EXERCISE DESCRIPTION:
The first line of the entries through the line bearing "Copy the vLLM": copy these lines exactly and return nothing else.

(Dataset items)
────

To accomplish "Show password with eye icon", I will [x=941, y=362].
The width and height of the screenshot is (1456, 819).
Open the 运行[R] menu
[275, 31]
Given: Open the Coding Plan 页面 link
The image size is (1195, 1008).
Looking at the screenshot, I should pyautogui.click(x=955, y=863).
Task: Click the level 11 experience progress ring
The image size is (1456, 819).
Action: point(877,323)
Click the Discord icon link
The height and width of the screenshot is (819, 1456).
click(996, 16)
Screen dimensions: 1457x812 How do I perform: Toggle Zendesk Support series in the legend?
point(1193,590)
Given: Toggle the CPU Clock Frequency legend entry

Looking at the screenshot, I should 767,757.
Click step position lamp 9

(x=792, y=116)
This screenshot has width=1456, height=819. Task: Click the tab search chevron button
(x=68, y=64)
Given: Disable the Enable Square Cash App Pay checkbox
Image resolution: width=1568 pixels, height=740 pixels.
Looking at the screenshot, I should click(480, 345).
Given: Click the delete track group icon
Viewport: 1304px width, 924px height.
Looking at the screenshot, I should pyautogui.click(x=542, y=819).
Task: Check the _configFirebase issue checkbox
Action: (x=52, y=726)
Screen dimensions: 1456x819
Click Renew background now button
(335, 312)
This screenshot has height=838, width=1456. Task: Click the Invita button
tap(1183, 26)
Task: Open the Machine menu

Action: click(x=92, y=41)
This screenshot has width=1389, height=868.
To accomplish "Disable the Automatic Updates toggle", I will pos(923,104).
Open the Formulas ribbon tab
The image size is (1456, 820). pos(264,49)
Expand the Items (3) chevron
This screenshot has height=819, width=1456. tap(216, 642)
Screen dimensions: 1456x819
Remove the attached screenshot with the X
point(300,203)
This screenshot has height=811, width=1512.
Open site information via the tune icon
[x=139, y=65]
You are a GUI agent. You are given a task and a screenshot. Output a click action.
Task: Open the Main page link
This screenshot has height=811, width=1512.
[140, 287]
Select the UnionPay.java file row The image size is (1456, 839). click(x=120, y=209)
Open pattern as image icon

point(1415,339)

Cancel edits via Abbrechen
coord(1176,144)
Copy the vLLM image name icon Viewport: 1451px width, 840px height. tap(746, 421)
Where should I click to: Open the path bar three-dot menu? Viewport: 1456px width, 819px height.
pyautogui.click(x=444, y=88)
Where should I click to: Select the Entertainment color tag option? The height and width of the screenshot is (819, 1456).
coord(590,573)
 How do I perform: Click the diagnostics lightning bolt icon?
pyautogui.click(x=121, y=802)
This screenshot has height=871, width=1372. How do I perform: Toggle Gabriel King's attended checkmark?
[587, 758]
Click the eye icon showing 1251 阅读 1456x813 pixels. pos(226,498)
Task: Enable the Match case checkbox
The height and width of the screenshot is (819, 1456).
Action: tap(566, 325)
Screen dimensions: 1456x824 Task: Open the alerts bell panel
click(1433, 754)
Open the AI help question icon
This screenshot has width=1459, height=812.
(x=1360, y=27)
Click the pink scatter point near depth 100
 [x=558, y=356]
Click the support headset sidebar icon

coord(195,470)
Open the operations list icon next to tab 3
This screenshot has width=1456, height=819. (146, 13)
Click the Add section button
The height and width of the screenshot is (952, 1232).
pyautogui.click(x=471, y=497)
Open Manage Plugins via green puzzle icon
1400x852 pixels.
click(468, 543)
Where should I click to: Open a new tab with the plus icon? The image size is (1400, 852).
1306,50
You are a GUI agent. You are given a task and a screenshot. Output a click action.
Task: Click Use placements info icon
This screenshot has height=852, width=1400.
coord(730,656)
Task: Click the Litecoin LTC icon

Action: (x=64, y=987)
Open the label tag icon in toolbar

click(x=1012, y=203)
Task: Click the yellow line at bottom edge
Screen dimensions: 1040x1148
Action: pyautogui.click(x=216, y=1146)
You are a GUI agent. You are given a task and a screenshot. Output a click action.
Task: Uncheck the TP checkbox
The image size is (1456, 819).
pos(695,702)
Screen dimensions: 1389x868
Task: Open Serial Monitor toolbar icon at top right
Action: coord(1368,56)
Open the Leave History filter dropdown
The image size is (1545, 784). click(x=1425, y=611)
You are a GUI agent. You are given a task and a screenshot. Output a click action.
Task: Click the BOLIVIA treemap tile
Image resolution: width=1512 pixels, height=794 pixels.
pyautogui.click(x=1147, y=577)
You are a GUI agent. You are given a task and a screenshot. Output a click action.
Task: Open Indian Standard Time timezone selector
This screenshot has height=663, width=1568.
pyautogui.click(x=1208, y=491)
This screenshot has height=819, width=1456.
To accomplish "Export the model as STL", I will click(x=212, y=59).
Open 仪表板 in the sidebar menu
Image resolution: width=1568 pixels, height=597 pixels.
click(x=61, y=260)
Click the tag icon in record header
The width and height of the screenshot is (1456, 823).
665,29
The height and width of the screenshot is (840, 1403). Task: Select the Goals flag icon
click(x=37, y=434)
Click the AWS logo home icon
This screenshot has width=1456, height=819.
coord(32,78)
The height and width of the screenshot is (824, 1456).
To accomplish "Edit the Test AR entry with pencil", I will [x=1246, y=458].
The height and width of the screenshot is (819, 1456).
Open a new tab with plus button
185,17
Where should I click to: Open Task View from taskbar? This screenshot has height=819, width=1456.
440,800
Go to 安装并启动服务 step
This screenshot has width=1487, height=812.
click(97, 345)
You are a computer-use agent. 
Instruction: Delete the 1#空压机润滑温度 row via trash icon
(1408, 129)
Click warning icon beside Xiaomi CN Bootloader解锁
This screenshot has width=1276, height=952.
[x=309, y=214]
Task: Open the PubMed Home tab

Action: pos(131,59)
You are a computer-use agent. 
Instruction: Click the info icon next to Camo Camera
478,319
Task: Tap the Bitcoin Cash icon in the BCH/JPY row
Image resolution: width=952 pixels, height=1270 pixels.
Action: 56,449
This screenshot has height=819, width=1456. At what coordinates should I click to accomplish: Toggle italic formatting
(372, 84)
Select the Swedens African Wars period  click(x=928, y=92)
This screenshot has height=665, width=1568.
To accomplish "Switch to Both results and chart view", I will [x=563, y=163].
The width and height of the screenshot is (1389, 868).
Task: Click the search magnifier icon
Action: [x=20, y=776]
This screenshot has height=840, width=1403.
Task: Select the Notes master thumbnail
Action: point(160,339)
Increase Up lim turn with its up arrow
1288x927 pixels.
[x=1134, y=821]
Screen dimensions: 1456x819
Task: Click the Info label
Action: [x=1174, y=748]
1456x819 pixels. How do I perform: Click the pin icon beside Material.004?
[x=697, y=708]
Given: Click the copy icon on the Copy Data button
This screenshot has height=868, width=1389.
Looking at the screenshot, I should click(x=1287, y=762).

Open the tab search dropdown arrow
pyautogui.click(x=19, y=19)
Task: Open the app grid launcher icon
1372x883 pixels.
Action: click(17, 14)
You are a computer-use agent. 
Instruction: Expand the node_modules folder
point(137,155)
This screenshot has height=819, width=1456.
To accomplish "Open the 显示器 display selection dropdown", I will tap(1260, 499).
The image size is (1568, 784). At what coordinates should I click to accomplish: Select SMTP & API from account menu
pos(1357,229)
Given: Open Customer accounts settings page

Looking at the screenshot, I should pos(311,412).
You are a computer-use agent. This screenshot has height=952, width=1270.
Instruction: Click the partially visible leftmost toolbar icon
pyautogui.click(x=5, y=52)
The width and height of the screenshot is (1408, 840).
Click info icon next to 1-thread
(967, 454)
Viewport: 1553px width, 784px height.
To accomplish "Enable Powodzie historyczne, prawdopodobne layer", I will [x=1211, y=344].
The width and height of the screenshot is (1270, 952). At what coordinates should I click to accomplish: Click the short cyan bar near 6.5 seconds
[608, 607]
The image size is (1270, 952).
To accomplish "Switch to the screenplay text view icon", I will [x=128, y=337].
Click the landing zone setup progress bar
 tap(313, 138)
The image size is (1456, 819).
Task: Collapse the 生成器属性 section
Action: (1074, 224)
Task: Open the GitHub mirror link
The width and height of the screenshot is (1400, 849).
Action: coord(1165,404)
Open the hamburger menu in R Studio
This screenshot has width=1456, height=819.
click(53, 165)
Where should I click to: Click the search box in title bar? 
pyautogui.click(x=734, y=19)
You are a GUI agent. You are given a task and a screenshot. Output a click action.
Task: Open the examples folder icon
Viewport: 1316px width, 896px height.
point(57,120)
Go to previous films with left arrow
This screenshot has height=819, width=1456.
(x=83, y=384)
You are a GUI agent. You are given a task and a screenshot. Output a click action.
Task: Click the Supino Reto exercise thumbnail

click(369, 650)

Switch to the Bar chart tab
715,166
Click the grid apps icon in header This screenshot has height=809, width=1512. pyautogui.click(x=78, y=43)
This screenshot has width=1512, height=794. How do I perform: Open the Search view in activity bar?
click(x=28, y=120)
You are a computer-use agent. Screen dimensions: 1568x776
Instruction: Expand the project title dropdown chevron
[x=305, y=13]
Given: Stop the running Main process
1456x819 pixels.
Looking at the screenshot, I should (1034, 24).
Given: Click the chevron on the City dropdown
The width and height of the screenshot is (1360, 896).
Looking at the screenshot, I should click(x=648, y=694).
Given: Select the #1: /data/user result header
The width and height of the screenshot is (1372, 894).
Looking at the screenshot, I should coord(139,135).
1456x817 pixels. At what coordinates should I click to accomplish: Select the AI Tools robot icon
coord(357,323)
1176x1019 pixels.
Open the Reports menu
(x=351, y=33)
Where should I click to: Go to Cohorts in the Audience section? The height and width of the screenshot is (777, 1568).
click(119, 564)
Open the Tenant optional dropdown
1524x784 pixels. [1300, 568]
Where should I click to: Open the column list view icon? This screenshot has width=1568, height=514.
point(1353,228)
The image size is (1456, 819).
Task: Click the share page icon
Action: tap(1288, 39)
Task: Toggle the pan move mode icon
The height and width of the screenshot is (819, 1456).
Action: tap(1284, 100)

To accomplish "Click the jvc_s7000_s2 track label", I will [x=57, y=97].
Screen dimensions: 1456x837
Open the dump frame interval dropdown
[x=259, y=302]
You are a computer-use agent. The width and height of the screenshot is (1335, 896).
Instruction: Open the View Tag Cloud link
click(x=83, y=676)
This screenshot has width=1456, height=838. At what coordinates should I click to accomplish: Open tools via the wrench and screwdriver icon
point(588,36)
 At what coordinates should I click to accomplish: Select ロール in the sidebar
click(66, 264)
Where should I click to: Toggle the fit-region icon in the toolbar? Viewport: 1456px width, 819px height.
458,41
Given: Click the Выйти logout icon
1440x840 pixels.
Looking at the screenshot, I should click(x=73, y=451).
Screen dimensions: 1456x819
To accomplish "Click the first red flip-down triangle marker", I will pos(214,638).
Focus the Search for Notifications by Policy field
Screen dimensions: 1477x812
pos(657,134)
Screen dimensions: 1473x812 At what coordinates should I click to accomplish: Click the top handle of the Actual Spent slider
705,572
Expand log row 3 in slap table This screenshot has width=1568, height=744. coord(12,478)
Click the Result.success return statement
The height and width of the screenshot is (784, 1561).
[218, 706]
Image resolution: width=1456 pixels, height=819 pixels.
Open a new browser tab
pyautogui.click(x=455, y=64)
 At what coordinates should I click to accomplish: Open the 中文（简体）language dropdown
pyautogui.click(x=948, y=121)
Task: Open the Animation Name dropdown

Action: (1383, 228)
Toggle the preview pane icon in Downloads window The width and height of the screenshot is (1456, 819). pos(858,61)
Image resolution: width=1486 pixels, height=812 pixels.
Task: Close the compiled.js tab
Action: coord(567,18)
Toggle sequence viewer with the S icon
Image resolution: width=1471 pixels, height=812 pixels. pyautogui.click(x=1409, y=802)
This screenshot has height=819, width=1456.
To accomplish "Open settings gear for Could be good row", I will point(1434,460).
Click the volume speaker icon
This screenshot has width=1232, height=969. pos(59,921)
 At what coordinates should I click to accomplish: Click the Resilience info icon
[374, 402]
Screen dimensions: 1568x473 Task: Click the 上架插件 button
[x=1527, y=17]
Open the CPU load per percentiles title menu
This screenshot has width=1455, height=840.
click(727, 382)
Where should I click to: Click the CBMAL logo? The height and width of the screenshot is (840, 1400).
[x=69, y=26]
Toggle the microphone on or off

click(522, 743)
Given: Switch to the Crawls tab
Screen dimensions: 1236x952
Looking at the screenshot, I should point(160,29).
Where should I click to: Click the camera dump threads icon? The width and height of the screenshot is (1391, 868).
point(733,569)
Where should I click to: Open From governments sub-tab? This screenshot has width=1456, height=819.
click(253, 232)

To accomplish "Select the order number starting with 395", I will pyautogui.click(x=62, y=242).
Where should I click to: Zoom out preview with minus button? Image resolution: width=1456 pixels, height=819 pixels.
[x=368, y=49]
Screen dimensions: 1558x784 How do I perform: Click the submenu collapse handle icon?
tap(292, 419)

────

EXERCISE ANSWER:
To accomplish "Show password with eye icon", I will [x=941, y=362].
The width and height of the screenshot is (1456, 819).
Open the 运行[R] menu
[275, 31]
Given: Open the Coding Plan 页面 link
The image size is (1195, 1008).
Looking at the screenshot, I should pyautogui.click(x=955, y=863).
Task: Click the level 11 experience progress ring
The image size is (1456, 819).
Action: point(877,323)
Click the Discord icon link
The height and width of the screenshot is (819, 1456).
click(996, 16)
Screen dimensions: 1457x812 How do I perform: Toggle Zendesk Support series in the legend?
point(1193,590)
Given: Toggle the CPU Clock Frequency legend entry

Looking at the screenshot, I should 767,757.
Click step position lamp 9

(x=792, y=116)
This screenshot has width=1456, height=819. Task: Click the tab search chevron button
(x=68, y=64)
Given: Disable the Enable Square Cash App Pay checkbox
Image resolution: width=1568 pixels, height=740 pixels.
Looking at the screenshot, I should click(480, 345).
Given: Click the delete track group icon
Viewport: 1304px width, 924px height.
Looking at the screenshot, I should pyautogui.click(x=542, y=819).
Task: Check the _configFirebase issue checkbox
Action: (x=52, y=726)
Screen dimensions: 1456x819
Click Renew background now button
(335, 312)
This screenshot has height=838, width=1456. Task: Click the Invita button
tap(1183, 26)
Task: Open the Machine menu

Action: click(x=92, y=41)
This screenshot has width=1389, height=868.
To accomplish "Disable the Automatic Updates toggle", I will pos(923,104).
Open the Formulas ribbon tab
The image size is (1456, 820). pos(264,49)
Expand the Items (3) chevron
This screenshot has height=819, width=1456. tap(216, 642)
Screen dimensions: 1456x819
Remove the attached screenshot with the X
point(300,203)
This screenshot has height=811, width=1512.
Open site information via the tune icon
[x=139, y=65]
You are a GUI agent. You are given a task and a screenshot. Output a click action.
Task: Open the Main page link
This screenshot has height=811, width=1512.
[140, 287]
Select the UnionPay.java file row The image size is (1456, 839). click(x=120, y=209)
Open pattern as image icon

point(1415,339)

Cancel edits via Abbrechen
coord(1176,144)
Copy the vLLM image name icon Viewport: 1451px width, 840px height. tap(746, 421)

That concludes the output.